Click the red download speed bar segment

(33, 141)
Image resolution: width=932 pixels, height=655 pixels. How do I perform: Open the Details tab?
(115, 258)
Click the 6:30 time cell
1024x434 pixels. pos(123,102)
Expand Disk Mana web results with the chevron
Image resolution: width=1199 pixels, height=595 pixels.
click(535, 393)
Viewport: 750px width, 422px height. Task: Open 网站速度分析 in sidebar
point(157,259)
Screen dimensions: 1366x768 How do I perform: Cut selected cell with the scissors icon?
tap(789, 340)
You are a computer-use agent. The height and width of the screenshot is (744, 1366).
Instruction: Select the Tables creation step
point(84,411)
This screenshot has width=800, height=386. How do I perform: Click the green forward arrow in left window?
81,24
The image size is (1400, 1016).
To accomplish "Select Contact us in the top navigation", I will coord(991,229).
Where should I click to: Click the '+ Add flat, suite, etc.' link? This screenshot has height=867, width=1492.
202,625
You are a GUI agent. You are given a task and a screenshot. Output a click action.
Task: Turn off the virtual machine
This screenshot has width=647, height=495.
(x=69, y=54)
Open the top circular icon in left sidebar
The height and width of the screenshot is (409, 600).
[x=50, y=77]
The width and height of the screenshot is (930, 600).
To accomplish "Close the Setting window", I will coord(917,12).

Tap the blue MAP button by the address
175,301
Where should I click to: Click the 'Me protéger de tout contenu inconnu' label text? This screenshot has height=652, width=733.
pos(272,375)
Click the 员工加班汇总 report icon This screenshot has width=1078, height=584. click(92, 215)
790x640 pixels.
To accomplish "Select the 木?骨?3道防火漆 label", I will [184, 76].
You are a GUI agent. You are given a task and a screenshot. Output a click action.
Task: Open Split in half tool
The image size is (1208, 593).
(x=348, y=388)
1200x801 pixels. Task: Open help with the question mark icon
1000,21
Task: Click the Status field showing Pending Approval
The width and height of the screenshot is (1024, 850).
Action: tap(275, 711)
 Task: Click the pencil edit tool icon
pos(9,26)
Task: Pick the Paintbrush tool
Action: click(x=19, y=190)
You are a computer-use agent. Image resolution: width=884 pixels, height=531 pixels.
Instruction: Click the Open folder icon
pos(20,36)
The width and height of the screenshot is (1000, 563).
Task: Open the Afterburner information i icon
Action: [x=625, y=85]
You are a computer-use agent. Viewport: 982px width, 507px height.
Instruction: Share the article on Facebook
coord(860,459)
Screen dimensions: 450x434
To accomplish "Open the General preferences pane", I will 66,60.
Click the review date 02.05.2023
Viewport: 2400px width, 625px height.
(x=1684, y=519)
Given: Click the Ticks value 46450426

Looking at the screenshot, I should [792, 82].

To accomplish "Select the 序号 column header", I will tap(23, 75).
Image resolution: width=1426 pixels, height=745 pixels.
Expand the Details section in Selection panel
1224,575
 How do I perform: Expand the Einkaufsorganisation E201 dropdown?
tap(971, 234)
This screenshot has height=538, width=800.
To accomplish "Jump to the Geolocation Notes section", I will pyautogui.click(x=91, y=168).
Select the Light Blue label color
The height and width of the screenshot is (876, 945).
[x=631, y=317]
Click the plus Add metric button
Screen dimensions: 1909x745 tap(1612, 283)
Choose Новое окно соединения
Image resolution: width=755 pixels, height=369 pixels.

· · · ·

◆ **Your objective**:
All lines from the one containing "Expand the Details section in Selection panel" to the end of the data above are to be set down exactly; no others belong in the answer.

◆ **Solution to this problem**:
Expand the Details section in Selection panel
1224,575
 How do I perform: Expand the Einkaufsorganisation E201 dropdown?
tap(971, 234)
This screenshot has height=538, width=800.
To accomplish "Jump to the Geolocation Notes section", I will pyautogui.click(x=91, y=168).
Select the Light Blue label color
The height and width of the screenshot is (876, 945).
[x=631, y=317]
Click the plus Add metric button
Screen dimensions: 1909x745 tap(1612, 283)
Choose Новое окно соединения
Image resolution: width=755 pixels, height=369 pixels.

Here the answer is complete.